Generate MP3 or WAV audio from text with Kokoro-82M via POST /v1/audio/speech — OpenAI-compatible.

Basic request

curl https://api.ecohash.com/v1/audio/speech \
-H "Authorization: Bearer eco_YOUR_KEY" \
-H "Content-Type: application/json" \
-d '{
"model": "kokoro-82m",
"voice": "af_bella",
"input": "Hello from EcoLink. The weather today is beautiful."
}' \
--output out.mp3

The response body is the audio bytes — pipe directly to a file.

Parameters

ParameterTypeDefaultNotes
modelstringRequired. "kokoro-82m"
voicestring"af_bella"Voice identifier — see list below
inputstringText to synthesize, up to 4000 characters
response_formatstring"mp3""mp3", "wav", or "opus"
speednumber1.00.5–2.0, playback speed multiplier

Voices

Kokoro ships about a dozen voices.
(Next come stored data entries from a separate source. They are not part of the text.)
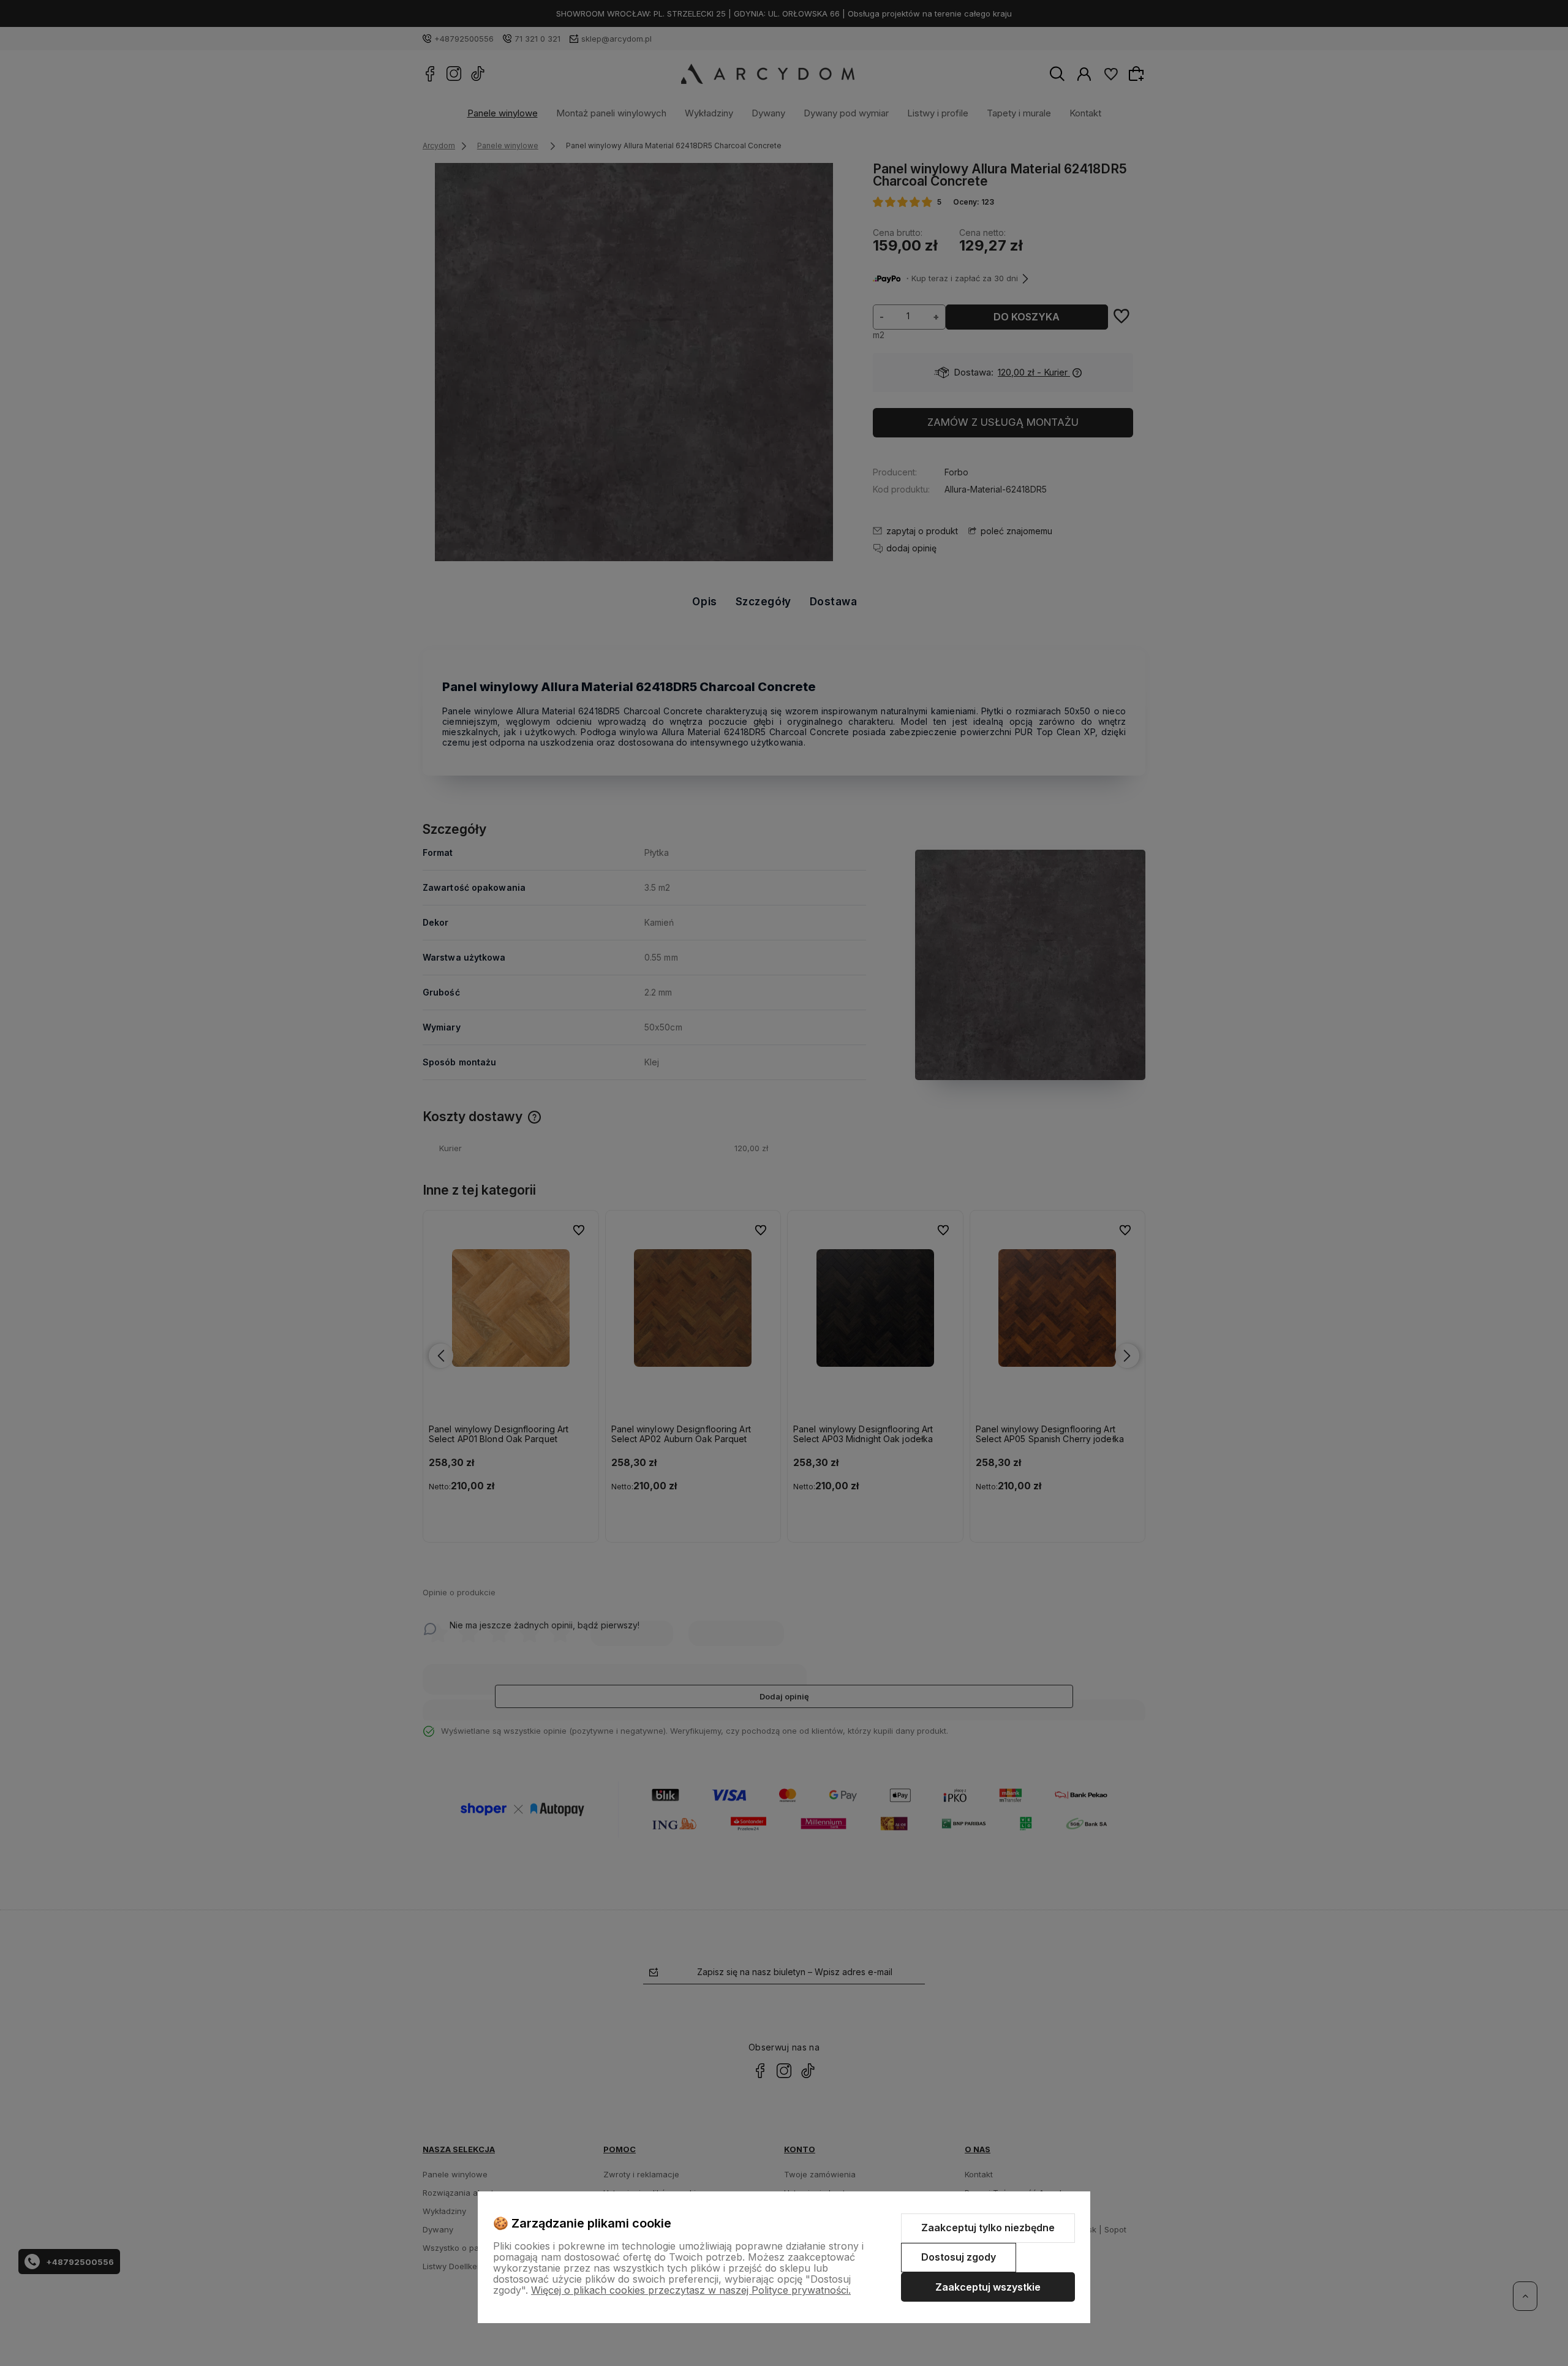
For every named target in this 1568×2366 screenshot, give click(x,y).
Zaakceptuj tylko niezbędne (988, 2227)
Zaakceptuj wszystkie (988, 2287)
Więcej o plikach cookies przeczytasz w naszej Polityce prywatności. (691, 2290)
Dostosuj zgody (958, 2257)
Prefix af_ = American female, am_ = American male, bf_ = British female, bm_ = British male.

VoiceStyle
af_bellaAmerican female, warm and conversational
af_nicoleAmerican female, professional
af_sarahAmerican female, friendly
af_skyAmerican female, expressive, higher pitch
am_adamAmerican male, casual
am_michaelAmerican male, deep and authoritative
bf_emmaBritish female, refined
bf_isabellaBritish female, animated
bm_georgeBritish male, resonant
bm_lewisBritish male, energetic

More voices may be added — check the TTS playground for the current list.

Python

from openai import OpenAI
client = OpenAI(api_key="eco_...", base_url="https://api.ecohash.com/v1")
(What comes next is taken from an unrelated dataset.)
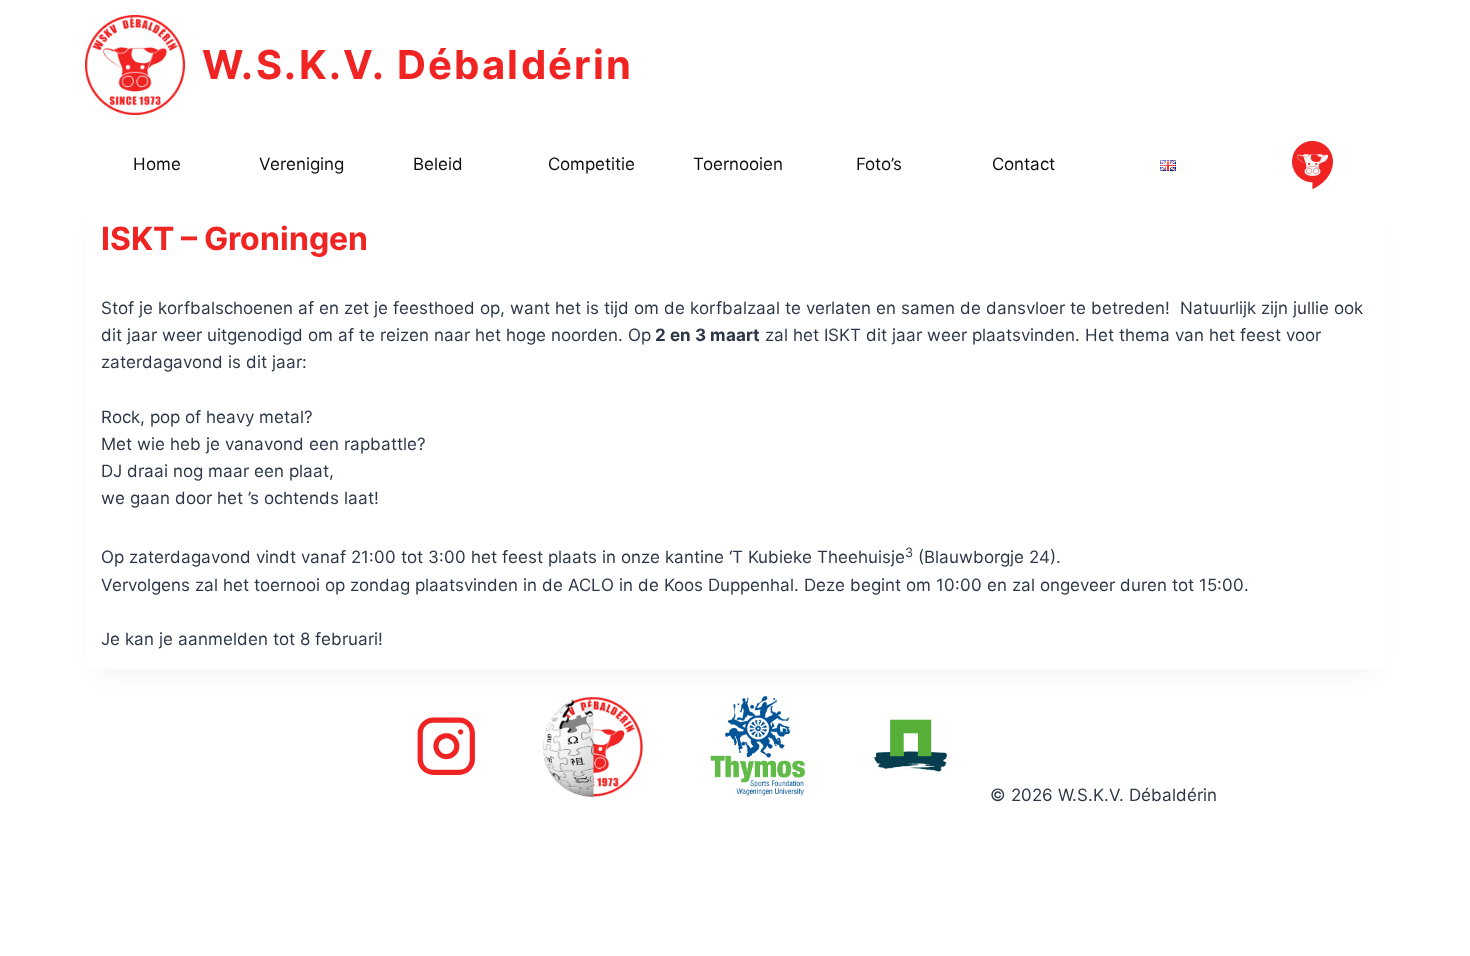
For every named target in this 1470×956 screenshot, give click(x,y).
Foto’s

with client.audio.speech.with_streaming_response.create(
model="kokoro-82m",
voice="af_bella",
input="The quick brown fox jumps over the lazy dog.",
) as resp:
resp.stream_to_file("hello.mp3")

Tips

  • Keep sentences reasonable length. Kokoro handles long text well but natural prosody is best for paragraph-sized chunks.
  • Punctuation matters. Periods, commas, and question marks control pacing and intonation. "Hello! How are you?" sounds better than "Hello how are you".
  • SSML-style control is limited. Kokoro respects basic text, not SSML tags. If you need precise pauses, add commas/ellipses.
  • Test voice match to your use case. Different voices project different personalities — try a few in the Playground before committing.

Billing

Text-to-speech bills per second of audio generated — roughly proportional to text length.